### EXERCISE DETAILS
In the records below, find the lines that include "column" and copy each.

Stored data
--*--

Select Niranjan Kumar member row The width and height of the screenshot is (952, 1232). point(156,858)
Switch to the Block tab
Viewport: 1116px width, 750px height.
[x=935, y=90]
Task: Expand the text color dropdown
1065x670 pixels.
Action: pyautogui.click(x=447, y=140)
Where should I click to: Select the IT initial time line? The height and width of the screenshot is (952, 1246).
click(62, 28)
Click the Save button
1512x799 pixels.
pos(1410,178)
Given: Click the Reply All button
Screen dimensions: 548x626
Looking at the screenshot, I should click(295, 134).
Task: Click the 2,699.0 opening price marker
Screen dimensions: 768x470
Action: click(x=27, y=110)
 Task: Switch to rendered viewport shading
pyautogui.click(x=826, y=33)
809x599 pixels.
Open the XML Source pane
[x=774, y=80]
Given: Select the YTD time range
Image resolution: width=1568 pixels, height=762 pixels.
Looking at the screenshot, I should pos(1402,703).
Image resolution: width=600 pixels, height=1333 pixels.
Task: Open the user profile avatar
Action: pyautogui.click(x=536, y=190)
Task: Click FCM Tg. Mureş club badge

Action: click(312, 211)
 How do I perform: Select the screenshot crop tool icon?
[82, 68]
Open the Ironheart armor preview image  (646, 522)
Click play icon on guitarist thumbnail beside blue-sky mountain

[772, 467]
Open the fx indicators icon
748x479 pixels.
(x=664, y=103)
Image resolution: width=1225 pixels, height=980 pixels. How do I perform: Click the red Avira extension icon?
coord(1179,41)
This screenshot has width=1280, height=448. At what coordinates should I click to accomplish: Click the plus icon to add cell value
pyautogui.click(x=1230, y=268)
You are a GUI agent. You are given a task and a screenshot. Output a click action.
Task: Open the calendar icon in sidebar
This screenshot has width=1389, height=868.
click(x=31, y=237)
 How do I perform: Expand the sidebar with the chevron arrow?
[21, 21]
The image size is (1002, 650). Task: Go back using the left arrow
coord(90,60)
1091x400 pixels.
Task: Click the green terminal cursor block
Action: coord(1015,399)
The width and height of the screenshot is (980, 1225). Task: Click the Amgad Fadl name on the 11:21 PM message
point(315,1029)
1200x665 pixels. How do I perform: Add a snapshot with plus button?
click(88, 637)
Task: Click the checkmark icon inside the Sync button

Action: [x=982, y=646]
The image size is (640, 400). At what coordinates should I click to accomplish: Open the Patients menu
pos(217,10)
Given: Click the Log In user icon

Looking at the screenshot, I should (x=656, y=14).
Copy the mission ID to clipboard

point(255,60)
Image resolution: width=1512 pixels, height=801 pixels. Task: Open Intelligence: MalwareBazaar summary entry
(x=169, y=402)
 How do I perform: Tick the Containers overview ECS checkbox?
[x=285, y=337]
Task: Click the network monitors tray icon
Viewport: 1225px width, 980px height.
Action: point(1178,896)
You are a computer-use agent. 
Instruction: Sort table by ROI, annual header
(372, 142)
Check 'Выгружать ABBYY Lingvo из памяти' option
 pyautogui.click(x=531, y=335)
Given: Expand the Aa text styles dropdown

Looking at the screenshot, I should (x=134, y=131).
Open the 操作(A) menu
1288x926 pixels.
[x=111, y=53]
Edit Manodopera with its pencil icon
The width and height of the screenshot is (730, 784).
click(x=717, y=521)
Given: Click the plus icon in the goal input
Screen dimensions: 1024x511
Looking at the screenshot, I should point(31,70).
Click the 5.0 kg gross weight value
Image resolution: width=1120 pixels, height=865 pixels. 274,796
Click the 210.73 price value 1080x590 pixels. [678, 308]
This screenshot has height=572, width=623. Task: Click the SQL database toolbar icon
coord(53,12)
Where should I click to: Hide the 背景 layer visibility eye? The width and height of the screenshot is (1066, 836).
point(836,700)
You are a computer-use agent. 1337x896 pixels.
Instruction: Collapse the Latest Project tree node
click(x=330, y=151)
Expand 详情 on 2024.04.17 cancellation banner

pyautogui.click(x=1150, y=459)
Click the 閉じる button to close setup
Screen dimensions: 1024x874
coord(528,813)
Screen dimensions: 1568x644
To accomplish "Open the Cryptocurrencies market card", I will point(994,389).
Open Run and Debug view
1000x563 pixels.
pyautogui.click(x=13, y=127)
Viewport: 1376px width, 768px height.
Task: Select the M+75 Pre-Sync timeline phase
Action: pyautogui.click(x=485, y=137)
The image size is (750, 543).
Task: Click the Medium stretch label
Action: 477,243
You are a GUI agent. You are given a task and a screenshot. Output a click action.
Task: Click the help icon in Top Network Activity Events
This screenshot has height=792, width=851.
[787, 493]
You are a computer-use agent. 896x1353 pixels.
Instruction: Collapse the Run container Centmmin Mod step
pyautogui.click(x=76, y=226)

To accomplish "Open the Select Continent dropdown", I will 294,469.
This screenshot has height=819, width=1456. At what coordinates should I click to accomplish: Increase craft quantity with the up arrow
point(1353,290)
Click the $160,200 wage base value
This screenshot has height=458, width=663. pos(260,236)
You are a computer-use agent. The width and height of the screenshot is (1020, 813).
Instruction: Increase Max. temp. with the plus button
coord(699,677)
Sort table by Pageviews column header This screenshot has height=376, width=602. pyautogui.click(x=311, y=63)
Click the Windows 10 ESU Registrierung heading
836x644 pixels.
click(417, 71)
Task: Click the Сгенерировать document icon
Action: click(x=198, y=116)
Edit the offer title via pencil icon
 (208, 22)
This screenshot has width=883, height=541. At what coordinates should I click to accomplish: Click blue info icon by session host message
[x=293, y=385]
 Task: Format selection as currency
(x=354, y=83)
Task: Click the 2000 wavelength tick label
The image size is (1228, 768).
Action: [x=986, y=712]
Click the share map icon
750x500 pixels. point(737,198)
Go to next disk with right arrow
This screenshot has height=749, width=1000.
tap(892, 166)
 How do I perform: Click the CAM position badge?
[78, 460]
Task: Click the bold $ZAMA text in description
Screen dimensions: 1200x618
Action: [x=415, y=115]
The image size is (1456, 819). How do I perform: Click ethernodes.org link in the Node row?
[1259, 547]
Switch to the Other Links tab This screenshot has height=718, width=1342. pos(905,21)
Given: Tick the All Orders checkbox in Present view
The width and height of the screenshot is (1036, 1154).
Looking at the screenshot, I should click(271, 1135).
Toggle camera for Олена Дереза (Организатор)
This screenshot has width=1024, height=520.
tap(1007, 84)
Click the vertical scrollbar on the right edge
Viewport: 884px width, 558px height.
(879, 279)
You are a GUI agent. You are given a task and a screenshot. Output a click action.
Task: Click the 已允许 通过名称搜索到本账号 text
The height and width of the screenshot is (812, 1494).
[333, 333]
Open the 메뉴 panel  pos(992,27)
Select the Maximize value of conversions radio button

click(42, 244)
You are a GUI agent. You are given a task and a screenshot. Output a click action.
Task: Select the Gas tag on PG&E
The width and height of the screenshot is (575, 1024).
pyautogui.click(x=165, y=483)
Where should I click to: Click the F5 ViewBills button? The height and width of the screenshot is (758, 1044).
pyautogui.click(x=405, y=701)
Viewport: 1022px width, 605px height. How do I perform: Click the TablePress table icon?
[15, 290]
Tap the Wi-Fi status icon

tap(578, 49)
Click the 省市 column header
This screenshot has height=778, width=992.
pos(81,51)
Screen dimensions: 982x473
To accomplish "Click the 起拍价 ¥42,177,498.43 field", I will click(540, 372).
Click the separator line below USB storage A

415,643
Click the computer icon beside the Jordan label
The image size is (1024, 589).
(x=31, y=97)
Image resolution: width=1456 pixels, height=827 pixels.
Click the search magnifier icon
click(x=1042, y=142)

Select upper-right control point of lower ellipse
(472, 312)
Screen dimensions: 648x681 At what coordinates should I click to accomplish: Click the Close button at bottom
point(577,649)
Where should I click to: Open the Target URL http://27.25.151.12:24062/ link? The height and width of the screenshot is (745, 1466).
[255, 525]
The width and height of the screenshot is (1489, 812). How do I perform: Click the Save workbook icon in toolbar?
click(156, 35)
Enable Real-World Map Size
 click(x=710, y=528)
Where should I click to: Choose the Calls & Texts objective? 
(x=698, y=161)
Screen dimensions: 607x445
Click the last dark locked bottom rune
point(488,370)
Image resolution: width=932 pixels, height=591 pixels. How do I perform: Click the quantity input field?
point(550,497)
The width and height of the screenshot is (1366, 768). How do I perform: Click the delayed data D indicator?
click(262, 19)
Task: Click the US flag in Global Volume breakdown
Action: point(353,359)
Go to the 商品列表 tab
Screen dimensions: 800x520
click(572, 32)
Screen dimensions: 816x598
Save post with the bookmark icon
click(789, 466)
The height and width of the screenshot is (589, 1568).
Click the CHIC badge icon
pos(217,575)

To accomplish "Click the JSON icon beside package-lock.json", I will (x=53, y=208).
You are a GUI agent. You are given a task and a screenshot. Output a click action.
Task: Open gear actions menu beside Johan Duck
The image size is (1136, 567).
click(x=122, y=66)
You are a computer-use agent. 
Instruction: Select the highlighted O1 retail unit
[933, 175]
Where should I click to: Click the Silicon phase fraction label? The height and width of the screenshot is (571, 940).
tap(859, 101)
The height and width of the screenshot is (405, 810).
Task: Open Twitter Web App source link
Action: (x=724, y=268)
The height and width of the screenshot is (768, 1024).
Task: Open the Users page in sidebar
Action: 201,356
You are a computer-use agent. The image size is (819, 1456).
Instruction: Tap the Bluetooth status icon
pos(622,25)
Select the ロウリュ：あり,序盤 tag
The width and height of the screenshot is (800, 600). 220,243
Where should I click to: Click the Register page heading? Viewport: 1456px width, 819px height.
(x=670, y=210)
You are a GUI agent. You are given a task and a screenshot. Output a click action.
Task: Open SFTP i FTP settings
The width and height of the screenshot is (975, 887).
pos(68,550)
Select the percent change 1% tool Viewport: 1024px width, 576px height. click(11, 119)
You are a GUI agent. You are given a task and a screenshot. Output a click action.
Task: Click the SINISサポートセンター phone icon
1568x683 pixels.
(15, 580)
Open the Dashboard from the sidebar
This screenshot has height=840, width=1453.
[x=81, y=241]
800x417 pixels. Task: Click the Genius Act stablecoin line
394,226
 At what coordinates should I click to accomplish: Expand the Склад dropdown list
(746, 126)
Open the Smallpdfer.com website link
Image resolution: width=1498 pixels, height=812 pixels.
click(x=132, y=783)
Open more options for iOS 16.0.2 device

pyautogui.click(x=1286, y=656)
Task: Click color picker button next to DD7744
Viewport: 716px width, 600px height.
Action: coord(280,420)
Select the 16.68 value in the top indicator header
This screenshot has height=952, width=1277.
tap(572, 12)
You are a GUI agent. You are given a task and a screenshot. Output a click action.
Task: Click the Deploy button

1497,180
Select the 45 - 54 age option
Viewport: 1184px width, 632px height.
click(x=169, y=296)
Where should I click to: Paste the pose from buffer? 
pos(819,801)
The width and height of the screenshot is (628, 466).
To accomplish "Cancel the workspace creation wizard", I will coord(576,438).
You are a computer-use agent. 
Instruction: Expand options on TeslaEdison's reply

--*--

### TASK SOLUTION
Sort table by Pageviews column header This screenshot has height=376, width=602. pyautogui.click(x=311, y=63)
Click the 省市 column header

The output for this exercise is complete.